A little late for the time of the year this usually falls in, but we came across this wonderful representation of a lady dressed up in traditional ghaghra-choli garb, dandiya in her hands, ready to dance with a group of friends and family during the nine-day period of Navratri which usually falls in September/October each year and celebrates the eternal triumph of good over evil as well as the Goddesses worshiped in Hindu culture, Lakshmi, Parvati and Saraswati.
The drawing we found also has the lady surrounded by an intricate mandala. Besides being the workshop that marked a dozen humble attempts of our small group at art, it was also the point where we all found ourselves in four different countries and time zones such that it was near impossible for all of us to find a time that worked to spare for the workshop. With such extreme time differences, we decided instead to pick a sketch every few weeks that we all liked and attempt it independently. I began to share my step-by-step sketches just to break it down for everyone’s convenience as the crucial part of our workshops lately was getting the basic sketch down which as yet all of us were not totally comfortable with.
Here are the step-by-step sketches I shared with the group:
I chose to start with the mandala circular pattern itself and then work my way around it to draw the lady. I then outlined all of this with a microtip pen and erased the extra pencil lines.
From this point we all began to use our own imagination and colour choices to complete the design.
My cousin sister Goma came up with this version:
She kept to the original drawing which had the lady completely enclosed in the mandala. She also chose to create a colourful mandala instead of the original black which adds a pop of colour and brightness to her version.

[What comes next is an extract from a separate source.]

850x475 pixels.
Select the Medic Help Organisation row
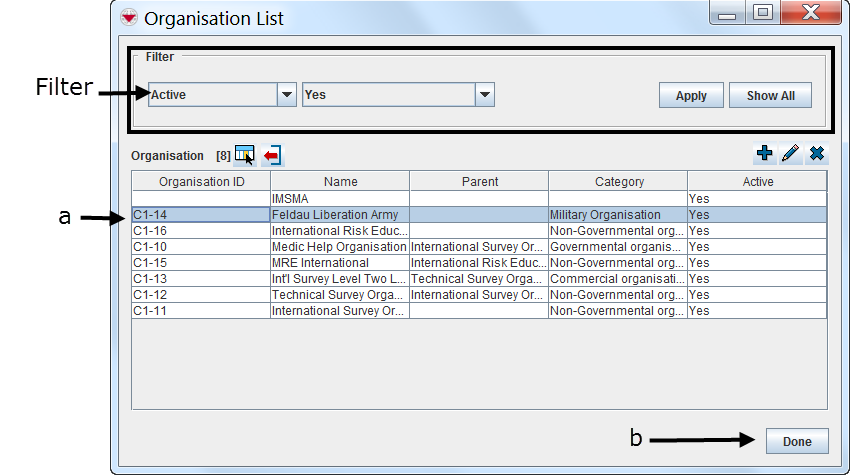point(338,247)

My sister Lakshmi went with the original brief on the colour theme but decided, like me, to bring the lady a little outside of the mandala as a different effect:
The level of detail and attention to the finer points makes her version almost indistinguishable from the original except for the swirling skirts outside of the mandala.

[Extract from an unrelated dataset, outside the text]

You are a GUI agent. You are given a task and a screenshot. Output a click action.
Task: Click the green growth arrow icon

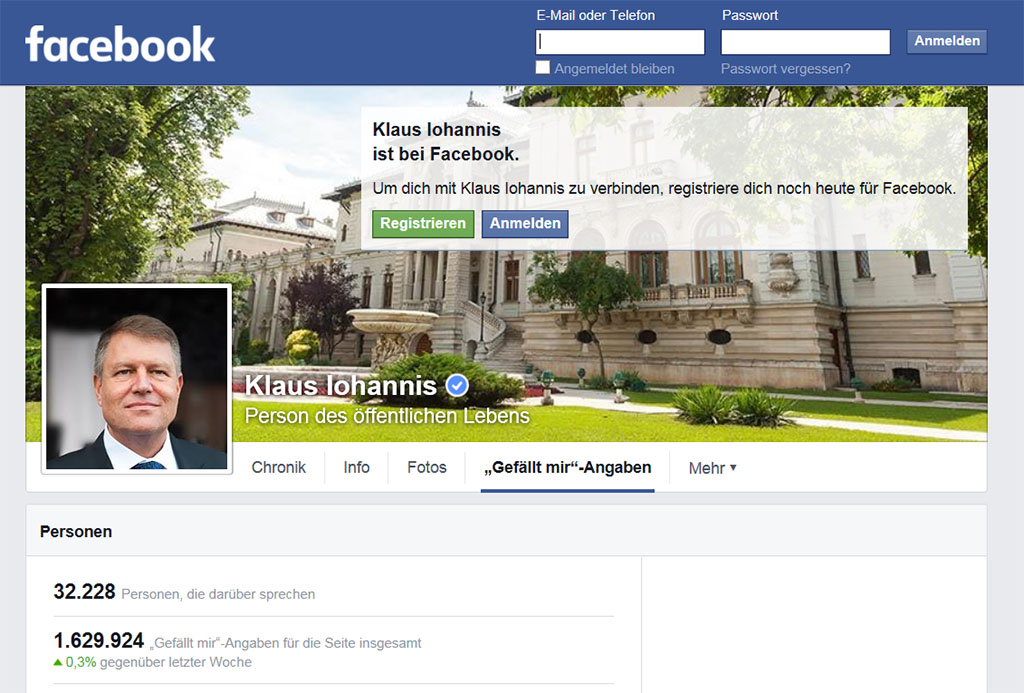click(x=58, y=662)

I chose to go with a different colour theme for my lady’s outfit, but stuck to the brief and did a black mandala. Here’s my version:
I added a bit more design elements to the lady’s outfit as well in comparison to the original. The mandala was one of the most intricate ones I’ve worked on till date and I also got to work on negative space style of colouring the pattern in. This is one of the styles that I’m as yet not very comfortable with, and I enjoyed the opportunity to hone my skill while drawing this one.